The data below:
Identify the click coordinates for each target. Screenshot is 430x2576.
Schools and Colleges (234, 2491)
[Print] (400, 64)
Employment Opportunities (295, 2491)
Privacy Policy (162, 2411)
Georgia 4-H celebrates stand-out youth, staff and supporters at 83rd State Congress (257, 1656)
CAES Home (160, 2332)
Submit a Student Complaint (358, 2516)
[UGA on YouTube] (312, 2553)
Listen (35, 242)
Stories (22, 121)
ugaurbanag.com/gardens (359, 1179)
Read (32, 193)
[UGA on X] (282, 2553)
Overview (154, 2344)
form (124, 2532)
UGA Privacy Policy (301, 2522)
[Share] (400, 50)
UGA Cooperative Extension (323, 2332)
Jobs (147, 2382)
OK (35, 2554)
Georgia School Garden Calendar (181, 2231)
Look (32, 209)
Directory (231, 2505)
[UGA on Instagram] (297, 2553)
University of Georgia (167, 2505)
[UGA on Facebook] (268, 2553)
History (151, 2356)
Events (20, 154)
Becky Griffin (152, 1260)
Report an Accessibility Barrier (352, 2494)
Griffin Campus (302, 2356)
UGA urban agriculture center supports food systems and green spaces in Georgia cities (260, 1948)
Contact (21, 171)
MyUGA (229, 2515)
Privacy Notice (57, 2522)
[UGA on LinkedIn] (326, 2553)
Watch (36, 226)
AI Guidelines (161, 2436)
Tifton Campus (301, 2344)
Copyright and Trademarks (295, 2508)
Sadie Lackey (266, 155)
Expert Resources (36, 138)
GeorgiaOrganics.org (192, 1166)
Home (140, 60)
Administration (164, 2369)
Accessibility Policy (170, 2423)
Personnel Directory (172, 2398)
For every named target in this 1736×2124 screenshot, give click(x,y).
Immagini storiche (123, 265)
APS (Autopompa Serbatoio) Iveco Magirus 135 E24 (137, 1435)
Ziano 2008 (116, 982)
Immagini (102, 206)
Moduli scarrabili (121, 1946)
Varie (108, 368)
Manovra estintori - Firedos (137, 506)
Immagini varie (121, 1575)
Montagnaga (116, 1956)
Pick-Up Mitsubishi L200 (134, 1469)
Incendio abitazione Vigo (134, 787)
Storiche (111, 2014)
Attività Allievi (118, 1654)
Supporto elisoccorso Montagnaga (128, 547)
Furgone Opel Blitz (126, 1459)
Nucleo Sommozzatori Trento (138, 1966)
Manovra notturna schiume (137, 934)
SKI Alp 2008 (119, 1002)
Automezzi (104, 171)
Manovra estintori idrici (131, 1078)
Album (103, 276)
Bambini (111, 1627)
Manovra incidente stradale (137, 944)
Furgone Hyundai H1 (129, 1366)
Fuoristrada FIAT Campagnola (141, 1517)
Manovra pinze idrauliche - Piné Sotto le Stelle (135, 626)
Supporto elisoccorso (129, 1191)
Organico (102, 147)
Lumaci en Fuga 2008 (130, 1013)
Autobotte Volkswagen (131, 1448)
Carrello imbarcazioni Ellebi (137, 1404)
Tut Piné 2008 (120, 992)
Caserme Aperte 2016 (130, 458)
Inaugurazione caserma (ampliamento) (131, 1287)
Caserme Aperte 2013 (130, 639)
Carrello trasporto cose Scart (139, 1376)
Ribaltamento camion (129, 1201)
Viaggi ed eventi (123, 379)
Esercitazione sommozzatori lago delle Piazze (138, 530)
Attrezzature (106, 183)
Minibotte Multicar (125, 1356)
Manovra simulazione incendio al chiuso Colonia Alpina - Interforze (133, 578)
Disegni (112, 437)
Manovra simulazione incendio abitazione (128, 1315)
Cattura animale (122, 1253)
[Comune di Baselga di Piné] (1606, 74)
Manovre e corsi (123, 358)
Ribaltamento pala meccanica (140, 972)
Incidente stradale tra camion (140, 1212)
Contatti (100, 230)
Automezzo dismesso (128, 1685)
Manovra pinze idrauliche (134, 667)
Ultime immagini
End of The data.
[Problem details] If a line in the data above includes the string "pinze", copy it.

[Problem solution]
Manovra pinze idrauliche - Piné Sotto le Stelle (135, 626)
Manovra pinze idrauliche (134, 667)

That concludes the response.